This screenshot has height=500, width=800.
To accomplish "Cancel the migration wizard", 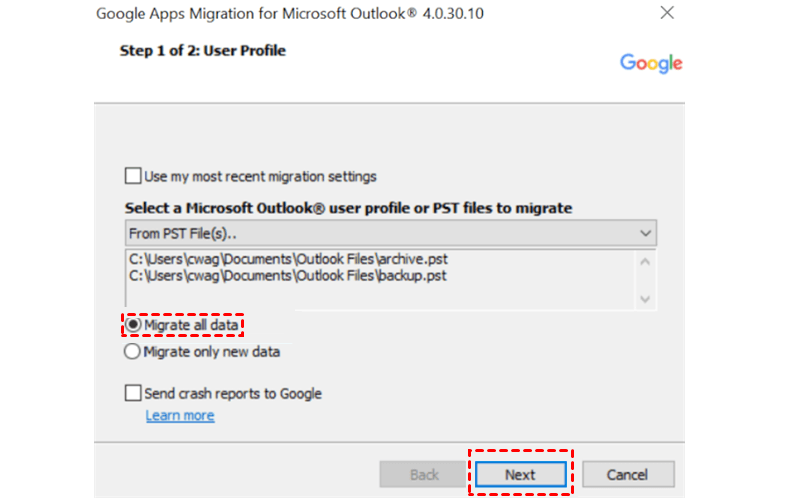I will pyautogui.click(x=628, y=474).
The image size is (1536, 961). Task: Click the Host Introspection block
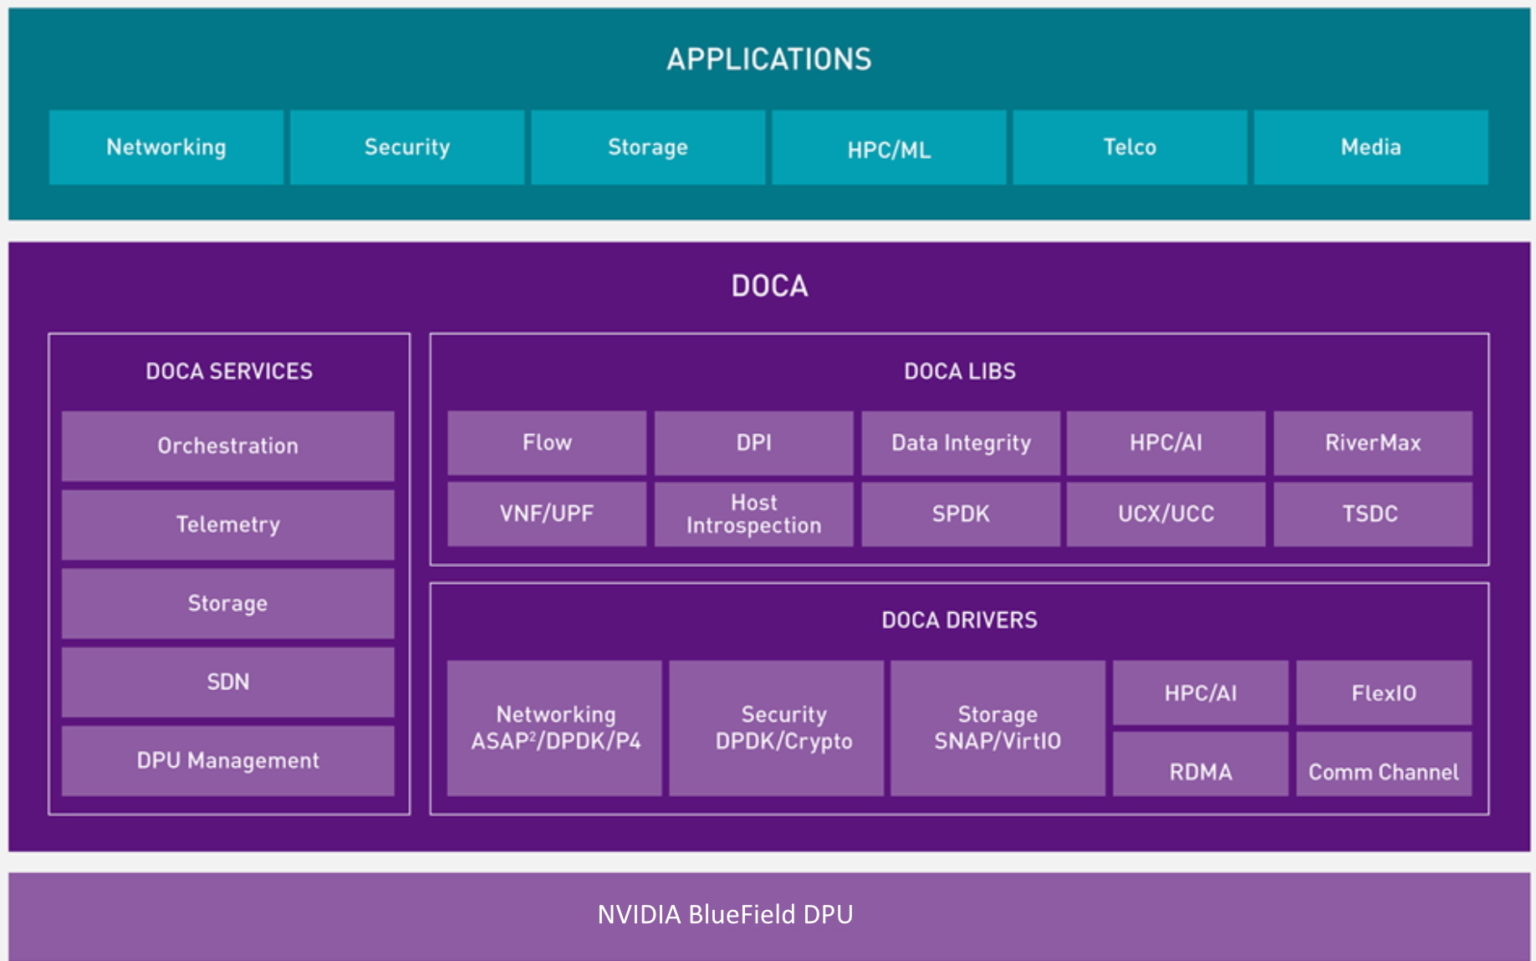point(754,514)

☆ ☆ ☆ ☆ ☆

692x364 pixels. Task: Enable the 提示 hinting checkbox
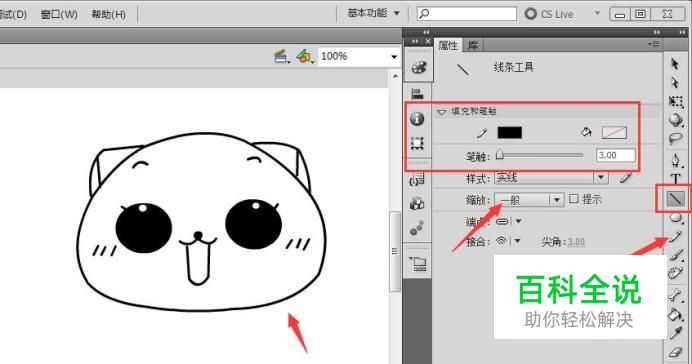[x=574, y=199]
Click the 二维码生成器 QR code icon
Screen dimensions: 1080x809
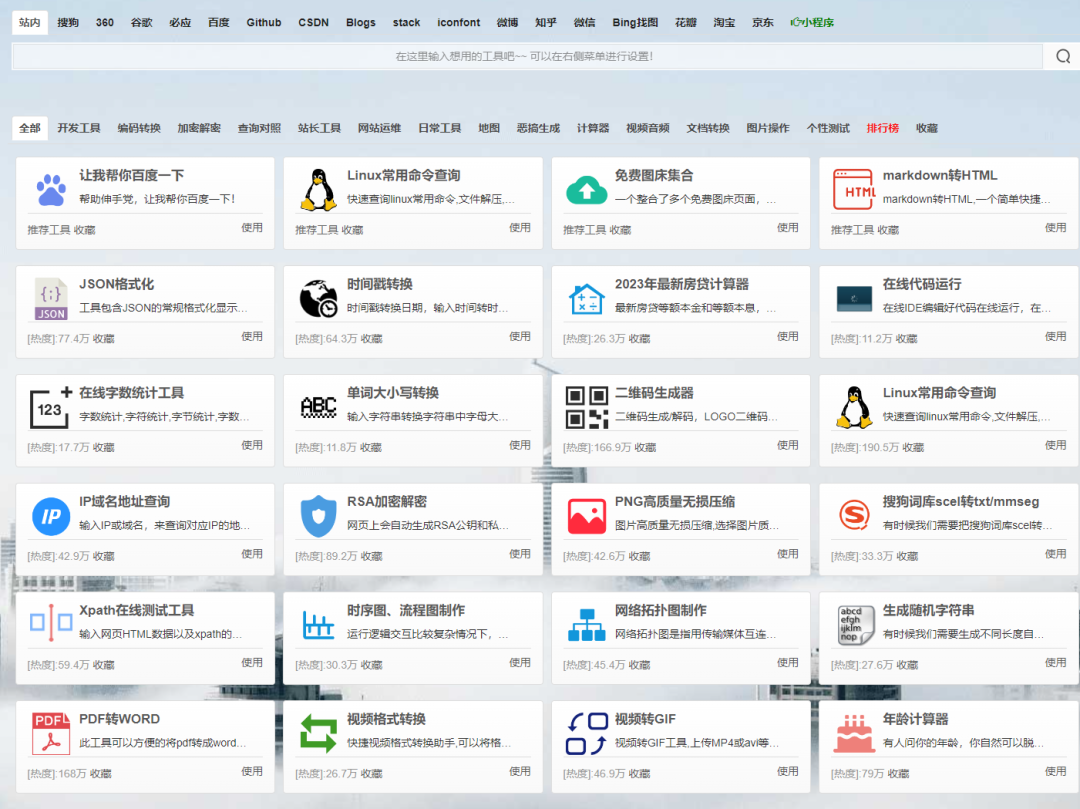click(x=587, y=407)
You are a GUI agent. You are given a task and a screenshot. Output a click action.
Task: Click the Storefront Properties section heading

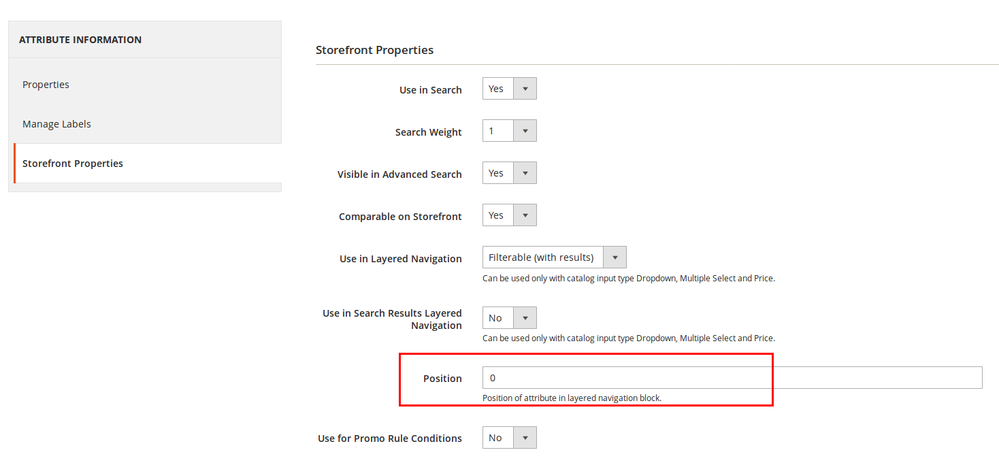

☆ ☆ ☆ ☆ ☆

For this exercise, return exactly the lines above from the line with "Screen dimensions: 1080x809" through the line with "Task: Click the Storefront", both included. Do not copy the pictures.

→ OUTPUT OF THE EXERCISE:
Screen dimensions: 1080x809
click(x=587, y=407)
You are a GUI agent. You are given a task and a screenshot. Output a click action.
Task: Click the Storefront Properties section heading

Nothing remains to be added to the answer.